A treatment of Doxycycline 200 mg per day for 21 days was introduced with fast improvement. She was discharged 5 days later with the resolution of symptoms and normalization of her blood tests. The patient was seen in a follow-up 2 months later and had made a complete recovery.
Discussion
Borrelia burgdorferi infection can present in three stages: early localized disease, early disseminated disease, and late disseminated. 3 Early localized disease is characterized by erythema migrans, a marginated erythematous patch of at least 5 cm, sometimes with a central punctum, presenting 3–30 days after insect bite. 2 This manifestation was probably overlooked in our patient before being observed during hospitalization. Even though there was a history of tick bites, it was not recalled by the patient at first and specific questioning in the context of progressive cutaneous lesions was needed. Indeed, tick bites are seldom recalled in patients with Lyme disease, complicating adequate care. 2
Early disseminated disease is characterized by a hematogenous spread, which can present with neurologic symptoms, cardiac symptoms, and MEM. 3 This cutaneous involvement generally presents itself days to weeks after initial erythema migrans, as multiple erythematous, symptomless, homogenous or annular, and well-defined oval patches. 2 In our patient, those patches were noted quickly by the hospitalist at their onset.

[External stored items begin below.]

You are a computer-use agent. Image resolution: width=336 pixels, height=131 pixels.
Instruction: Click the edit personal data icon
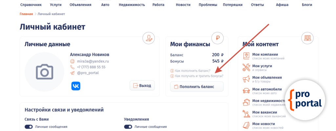pyautogui.click(x=149, y=38)
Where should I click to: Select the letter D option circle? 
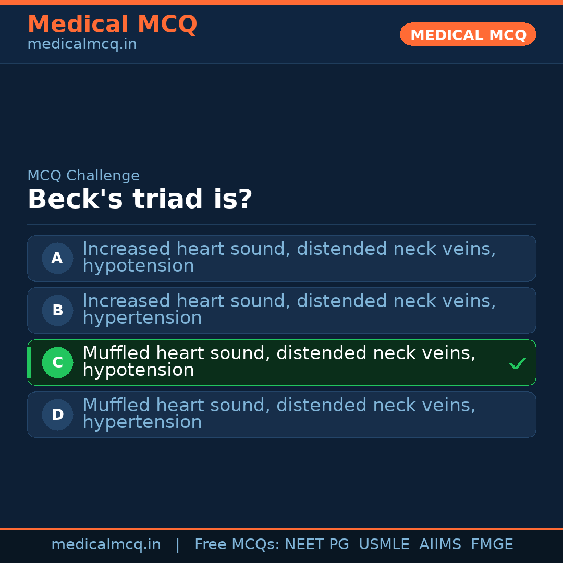click(57, 414)
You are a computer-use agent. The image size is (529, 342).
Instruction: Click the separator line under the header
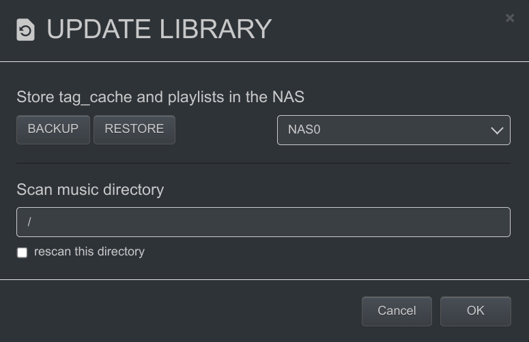264,62
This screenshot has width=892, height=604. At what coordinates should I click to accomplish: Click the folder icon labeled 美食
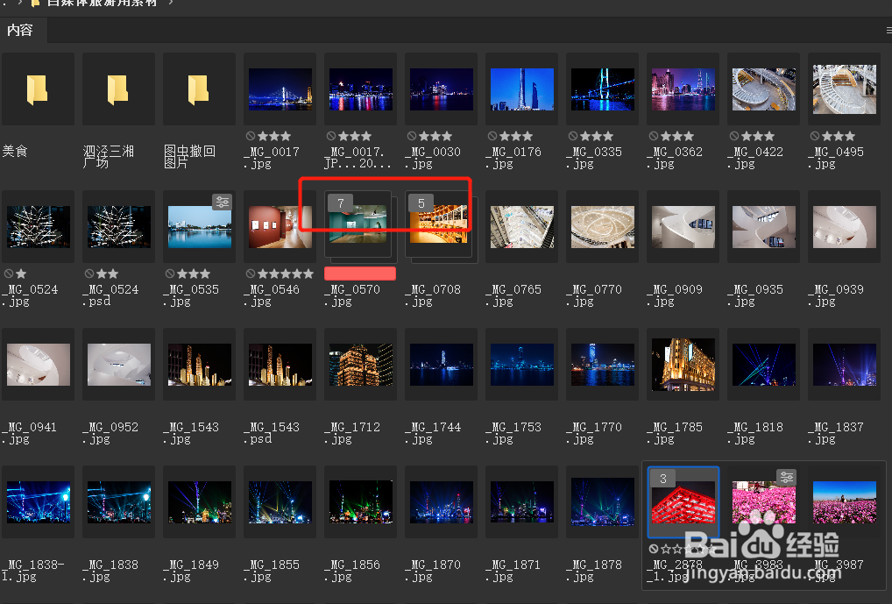point(38,88)
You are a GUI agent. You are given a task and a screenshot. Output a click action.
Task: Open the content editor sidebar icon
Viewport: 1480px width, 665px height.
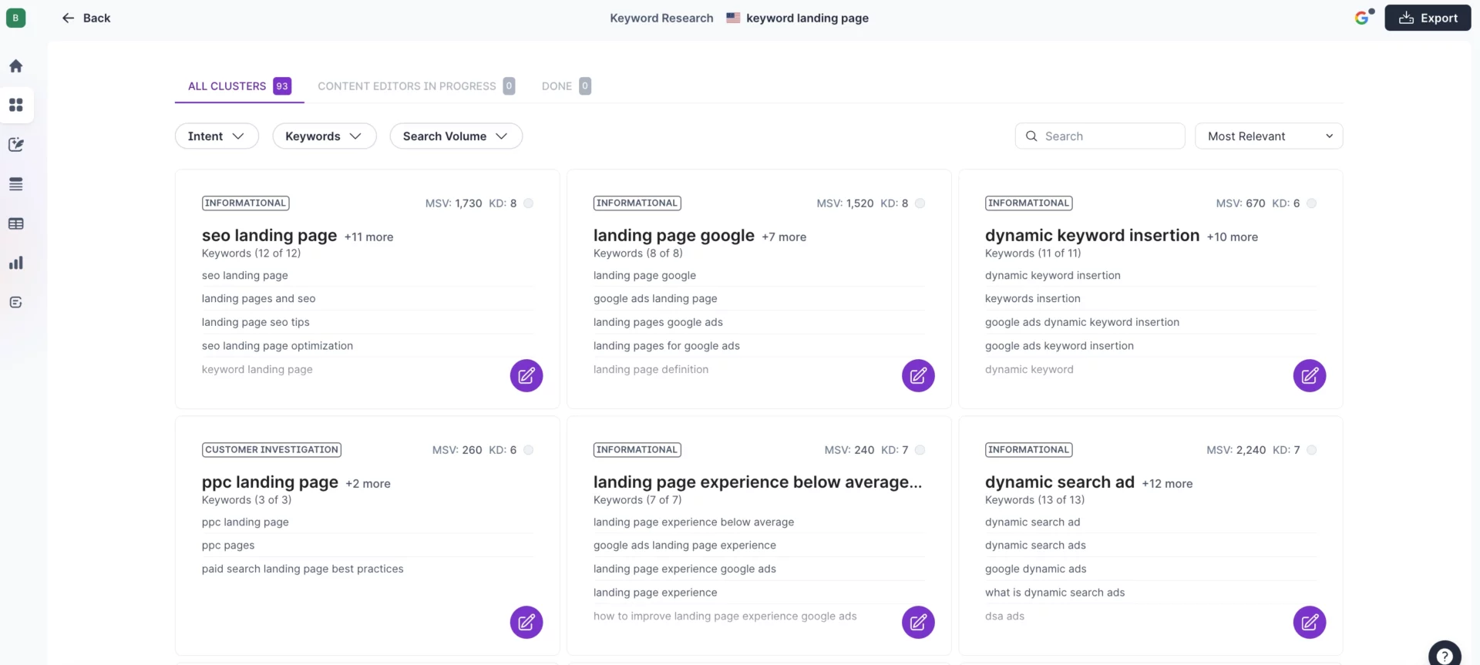click(x=15, y=145)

SIADH is a frequent hypotonic euvolemic hyponatremia cause. SIADH’s causes include pulmonary diseases, malignancies, central nervous system disorders including infections, and drugs. 4 Even though multiple cases have been described of Lyme disease presenting with SIADH secondary to neuroborreliosis,5–7 it is hereby impossible to make this diagnosis. The fact that no lumbar puncture was made and that no neurologic symptoms were present only allows us to view neuroborreliosis as a possibility. SIADH is well described in severe infections showing an absence of central nervous system involvement, 4 but no Lyme disease case described corresponds to that description in our literature review.5–7 A lumbar puncture showing lymphocytic pleocytosis with a positive serology to Borrelia burgdorferi would have made neuroborreliosis the leading cause of SIADH in our patient. 8 The decision was made with an infectious disease consultant to treat as cutaneous Lyme disease without neuroborreliosis, for a recommended 21 days with Doxycycline. A fast response to treatment suggests an absence of central neurological involvement. A peripheral neurologic involvement would have been treated with this Doxycycline regimen. 9
While rare, transient pancytopenia has been described in Lyme disease. 10 In our patient, the pancytopenia was, indeed, transient. With treatment, all hematologic cell lines returned to normal values.
In Borrelia burgdorferi infections, hepatic involvement with mild transaminitis has been reported as common, especially in early disseminated disease with cutaneous damage. 11 As expected, ALT and AST normalized with antibiotic treatment.
Our patient with an early disseminated Lyme disease presented with multiorgan involvement, making an early diagnosis challenging for hospitalists. The dermatologist’s expertise and knowledge of the different cutaneous presentations of this disease is particularly useful, knowing that Lyme disease cases are now rising in Canada compared to the past decades. 1 It should also be remembered that an exhaustive history is key to ensuring early and adequate patient care.
Footnotes
Declaration of conflicting interests
The author(s) declared no potential conflicts of interest with respect to the research, authorship, and/or publication of this article.
Funding
The author(s) received no financial support for the research, authorship, and/or publication of this article.
Patient consent
Written consent was obtained from the patient in this case report.